**TRY IT**
Below are the entries; give again exactly the lines from the one mentioning "Coordinate Measuring Machines (154, 358)" through the one mentioning "Chat Now (597, 45)", inclusive.

-------- AVAILABLE DATA

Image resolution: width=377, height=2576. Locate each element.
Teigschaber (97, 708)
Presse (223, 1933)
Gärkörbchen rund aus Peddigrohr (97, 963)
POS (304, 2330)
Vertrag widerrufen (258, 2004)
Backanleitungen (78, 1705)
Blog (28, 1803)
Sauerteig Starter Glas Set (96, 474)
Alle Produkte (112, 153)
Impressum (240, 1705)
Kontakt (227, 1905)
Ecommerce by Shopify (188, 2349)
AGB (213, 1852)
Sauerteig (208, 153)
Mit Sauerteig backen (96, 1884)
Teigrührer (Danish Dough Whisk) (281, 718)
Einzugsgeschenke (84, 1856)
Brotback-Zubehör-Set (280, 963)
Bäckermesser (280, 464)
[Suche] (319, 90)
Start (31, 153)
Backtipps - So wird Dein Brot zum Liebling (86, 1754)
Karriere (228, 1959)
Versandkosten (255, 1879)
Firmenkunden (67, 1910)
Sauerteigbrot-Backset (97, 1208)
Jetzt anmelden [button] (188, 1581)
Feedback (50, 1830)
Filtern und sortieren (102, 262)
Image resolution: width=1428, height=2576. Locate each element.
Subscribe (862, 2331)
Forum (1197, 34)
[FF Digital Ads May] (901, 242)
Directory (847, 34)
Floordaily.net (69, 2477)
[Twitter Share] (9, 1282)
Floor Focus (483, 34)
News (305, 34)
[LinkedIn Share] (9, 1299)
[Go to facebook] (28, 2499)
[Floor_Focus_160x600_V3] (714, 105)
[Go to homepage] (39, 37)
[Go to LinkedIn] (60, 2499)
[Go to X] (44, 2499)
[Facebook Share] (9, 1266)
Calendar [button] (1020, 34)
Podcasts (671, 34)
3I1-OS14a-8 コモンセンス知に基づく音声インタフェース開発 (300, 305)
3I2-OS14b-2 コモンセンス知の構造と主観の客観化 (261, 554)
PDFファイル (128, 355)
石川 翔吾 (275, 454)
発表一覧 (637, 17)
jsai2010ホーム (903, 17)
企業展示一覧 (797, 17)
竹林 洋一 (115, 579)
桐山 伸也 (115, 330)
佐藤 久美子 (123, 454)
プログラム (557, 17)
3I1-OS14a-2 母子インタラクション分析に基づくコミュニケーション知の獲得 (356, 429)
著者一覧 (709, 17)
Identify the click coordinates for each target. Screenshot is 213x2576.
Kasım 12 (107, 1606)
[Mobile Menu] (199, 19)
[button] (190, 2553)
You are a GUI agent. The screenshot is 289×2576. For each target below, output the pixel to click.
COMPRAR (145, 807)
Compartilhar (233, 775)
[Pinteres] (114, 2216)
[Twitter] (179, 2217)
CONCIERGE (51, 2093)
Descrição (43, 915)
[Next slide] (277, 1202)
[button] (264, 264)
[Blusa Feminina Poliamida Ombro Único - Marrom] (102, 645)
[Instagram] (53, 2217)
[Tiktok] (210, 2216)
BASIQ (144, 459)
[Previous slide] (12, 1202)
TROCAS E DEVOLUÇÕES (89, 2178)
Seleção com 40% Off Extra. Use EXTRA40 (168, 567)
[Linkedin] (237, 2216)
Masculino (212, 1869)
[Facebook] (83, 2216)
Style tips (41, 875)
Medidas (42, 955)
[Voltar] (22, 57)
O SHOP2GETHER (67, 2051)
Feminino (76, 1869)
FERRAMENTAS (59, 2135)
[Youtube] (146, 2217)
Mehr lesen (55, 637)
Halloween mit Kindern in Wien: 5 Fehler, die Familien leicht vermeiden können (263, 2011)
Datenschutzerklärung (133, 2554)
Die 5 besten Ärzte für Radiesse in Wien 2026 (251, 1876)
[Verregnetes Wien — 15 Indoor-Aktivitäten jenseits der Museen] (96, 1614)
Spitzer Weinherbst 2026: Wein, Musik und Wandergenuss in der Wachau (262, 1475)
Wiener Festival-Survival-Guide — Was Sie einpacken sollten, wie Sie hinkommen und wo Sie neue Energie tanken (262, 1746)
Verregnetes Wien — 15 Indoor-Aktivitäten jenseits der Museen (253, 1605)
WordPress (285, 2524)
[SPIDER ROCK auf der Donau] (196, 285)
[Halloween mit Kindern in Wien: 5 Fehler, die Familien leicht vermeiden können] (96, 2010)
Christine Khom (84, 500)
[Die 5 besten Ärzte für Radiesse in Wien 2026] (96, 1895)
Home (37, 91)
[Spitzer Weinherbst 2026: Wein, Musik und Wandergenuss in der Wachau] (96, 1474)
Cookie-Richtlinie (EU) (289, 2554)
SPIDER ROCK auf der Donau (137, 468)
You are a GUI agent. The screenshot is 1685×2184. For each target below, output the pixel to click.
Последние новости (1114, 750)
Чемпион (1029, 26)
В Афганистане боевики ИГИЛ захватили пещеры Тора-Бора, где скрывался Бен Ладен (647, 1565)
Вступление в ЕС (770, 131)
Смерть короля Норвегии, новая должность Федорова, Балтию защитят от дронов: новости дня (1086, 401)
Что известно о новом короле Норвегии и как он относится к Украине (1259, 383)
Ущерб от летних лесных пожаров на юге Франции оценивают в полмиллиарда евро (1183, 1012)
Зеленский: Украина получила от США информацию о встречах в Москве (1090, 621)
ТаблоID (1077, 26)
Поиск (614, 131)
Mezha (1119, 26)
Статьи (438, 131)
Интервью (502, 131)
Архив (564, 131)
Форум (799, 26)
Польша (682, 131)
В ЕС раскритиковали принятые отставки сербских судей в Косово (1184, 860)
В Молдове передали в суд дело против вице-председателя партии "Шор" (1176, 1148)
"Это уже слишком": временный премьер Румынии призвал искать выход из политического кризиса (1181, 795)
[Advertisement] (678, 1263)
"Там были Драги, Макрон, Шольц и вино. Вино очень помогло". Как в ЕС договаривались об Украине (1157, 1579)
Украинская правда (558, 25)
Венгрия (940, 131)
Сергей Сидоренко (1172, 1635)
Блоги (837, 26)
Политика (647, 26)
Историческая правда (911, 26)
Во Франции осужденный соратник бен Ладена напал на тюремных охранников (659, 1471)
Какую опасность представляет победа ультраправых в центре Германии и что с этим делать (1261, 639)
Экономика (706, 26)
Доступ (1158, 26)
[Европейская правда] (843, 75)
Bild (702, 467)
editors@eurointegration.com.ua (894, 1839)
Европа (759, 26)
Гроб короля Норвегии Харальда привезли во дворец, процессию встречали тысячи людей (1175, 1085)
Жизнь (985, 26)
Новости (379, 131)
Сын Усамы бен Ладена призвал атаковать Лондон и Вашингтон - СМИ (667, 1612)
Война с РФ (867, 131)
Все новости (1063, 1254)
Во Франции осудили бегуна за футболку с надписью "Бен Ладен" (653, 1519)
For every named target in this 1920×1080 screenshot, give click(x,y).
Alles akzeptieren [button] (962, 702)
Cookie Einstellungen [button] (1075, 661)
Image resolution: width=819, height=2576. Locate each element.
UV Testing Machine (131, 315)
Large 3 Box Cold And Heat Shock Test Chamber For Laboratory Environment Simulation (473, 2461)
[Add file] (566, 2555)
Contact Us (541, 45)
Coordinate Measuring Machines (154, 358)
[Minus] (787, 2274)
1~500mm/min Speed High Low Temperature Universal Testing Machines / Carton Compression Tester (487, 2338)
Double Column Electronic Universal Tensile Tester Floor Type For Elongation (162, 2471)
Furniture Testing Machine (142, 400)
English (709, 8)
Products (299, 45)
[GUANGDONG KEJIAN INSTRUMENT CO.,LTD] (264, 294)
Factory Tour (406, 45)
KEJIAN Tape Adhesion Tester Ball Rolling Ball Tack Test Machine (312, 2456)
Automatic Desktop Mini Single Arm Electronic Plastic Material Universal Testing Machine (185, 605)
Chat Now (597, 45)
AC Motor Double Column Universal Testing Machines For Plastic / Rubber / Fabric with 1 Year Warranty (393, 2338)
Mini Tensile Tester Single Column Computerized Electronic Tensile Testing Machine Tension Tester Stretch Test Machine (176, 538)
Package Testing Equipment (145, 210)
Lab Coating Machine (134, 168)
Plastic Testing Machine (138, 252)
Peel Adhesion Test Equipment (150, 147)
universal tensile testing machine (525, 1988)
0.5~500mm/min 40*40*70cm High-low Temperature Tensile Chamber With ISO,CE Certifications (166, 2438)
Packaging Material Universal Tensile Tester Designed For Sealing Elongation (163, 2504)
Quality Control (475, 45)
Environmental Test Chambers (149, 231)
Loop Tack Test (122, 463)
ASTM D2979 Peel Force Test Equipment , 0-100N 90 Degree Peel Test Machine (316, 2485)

----------------

**COMPLETED EXERCISE**
Coordinate Measuring Machines (154, 358)
[Minus] (787, 2274)
1~500mm/min Speed High Low Temperature Universal Testing Machines / Carton Compression Tester (487, 2338)
Double Column Electronic Universal Tensile Tester Floor Type For Elongation (162, 2471)
Furniture Testing Machine (142, 400)
English (709, 8)
Products (299, 45)
[GUANGDONG KEJIAN INSTRUMENT CO.,LTD] (264, 294)
Factory Tour (406, 45)
KEJIAN Tape Adhesion Tester Ball Rolling Ball Tack Test Machine (312, 2456)
Automatic Desktop Mini Single Arm Electronic Plastic Material Universal Testing Machine (185, 605)
Chat Now (597, 45)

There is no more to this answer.